We understand that work commitments take precedence over voluntary activities. Your Project Manager will try to find an alternative volunteer to take on the activity – although we appreciate having as much notice and help in making a successful handover as possible.
What if when I visit the charity I find that the consultancy project is different from the original brief?
We make every effort to prepare a brief which accurately reflects the nature of the project, but it is not unusual for consultancy requirements to undergo some change. Our client organisations tend to be small and subject to considerable change, which can affect project work. If the project has changed substantially and is no longer a good match for you, please discuss this with the Project Manager who will revisit the client to review the position. If there are other changes – for example changes in the charity’s situation or structure which affect the project, again, our Project Manager should be able to advise.
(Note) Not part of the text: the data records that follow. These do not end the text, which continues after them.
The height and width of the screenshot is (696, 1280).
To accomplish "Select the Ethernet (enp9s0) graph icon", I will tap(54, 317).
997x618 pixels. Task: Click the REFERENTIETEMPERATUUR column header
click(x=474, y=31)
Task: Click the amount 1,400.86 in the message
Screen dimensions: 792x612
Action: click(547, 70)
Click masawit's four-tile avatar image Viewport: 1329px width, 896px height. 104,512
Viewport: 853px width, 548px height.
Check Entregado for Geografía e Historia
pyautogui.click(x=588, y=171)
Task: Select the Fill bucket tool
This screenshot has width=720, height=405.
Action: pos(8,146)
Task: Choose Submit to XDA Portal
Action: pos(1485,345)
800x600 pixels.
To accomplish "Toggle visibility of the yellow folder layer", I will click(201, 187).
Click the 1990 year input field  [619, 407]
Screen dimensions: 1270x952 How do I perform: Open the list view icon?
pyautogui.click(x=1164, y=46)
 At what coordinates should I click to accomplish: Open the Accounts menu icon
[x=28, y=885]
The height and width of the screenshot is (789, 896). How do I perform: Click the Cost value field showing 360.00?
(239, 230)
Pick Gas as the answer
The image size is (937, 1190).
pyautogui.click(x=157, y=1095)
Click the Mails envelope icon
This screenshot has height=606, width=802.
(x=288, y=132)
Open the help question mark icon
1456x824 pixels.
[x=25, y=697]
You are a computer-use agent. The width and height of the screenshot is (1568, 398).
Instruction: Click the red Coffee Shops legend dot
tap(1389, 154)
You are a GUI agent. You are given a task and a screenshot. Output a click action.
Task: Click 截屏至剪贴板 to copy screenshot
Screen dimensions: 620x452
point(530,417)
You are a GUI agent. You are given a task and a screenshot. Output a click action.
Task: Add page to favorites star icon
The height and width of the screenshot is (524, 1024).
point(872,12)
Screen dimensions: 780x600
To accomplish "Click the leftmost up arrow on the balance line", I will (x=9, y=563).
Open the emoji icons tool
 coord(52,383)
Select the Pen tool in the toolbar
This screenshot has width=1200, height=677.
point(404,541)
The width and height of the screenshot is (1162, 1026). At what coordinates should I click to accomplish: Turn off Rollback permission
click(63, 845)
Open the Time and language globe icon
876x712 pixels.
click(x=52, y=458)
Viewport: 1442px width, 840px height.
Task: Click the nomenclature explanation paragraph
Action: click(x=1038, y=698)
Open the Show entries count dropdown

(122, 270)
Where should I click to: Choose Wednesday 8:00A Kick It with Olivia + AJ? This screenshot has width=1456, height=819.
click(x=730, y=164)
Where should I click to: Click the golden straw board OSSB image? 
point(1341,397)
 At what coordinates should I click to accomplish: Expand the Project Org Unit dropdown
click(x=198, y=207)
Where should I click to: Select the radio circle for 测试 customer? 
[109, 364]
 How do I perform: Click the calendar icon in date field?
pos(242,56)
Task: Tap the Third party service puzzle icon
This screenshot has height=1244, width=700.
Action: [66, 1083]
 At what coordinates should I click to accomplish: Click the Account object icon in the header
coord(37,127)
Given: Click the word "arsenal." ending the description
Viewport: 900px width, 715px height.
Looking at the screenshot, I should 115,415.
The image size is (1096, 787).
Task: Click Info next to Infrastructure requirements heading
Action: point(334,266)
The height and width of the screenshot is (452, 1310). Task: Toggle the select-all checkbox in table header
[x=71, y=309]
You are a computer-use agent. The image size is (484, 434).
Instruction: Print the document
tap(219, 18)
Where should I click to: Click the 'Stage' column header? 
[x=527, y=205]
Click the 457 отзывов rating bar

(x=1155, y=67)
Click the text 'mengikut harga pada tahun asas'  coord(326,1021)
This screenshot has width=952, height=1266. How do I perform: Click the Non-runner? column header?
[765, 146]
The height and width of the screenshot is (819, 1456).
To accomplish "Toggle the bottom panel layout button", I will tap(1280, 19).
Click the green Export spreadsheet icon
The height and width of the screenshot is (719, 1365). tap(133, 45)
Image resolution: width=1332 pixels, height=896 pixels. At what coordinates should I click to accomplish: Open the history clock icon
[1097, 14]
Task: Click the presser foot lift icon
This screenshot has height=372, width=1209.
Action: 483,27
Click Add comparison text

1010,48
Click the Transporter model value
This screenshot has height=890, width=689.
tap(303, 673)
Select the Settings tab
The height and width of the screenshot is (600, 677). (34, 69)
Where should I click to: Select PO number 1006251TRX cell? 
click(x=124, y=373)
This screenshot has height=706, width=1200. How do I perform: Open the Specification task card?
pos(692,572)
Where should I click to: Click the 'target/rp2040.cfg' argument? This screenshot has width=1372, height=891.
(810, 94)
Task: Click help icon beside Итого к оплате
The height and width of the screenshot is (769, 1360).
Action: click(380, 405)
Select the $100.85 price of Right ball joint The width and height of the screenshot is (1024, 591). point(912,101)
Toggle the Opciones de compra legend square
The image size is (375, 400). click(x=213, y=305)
What feedback is there after the project is finished?
We use our Journey to Excellence framework to collect feedback from both client and volunteer after each consultancy project, and again 9 -12 months after project completion. Our experience is that client organisations provide feedback direct to the volunteer as well as through the Trust, and examples of this are on our website. We are pleased to share feedback from client organisations with their permission and from our own Project Managers.
We collect feedback from masterclass and webinar delegates and from charities using HRNet and Cranfield Trust On Call, our telephone advice service.
Can I be reimbursed for out-of-pocket expenses?
Out-of-pocket expenses are the responsibility of the client organisation, not the Trust, and should be discussed at the start of a consultancy project or mentoring assignment. We make every effort to keep expenses to a minimum, but ask volunteers to make it clear to our clients that they are expected to cover volunteers’ expenses.
Can I recommend a friend or colleague as a Trust volunteer?
We are always delighted to have introductions to potential volunteers and encourage our volunteers to let their network know about our various volunteering opportunities.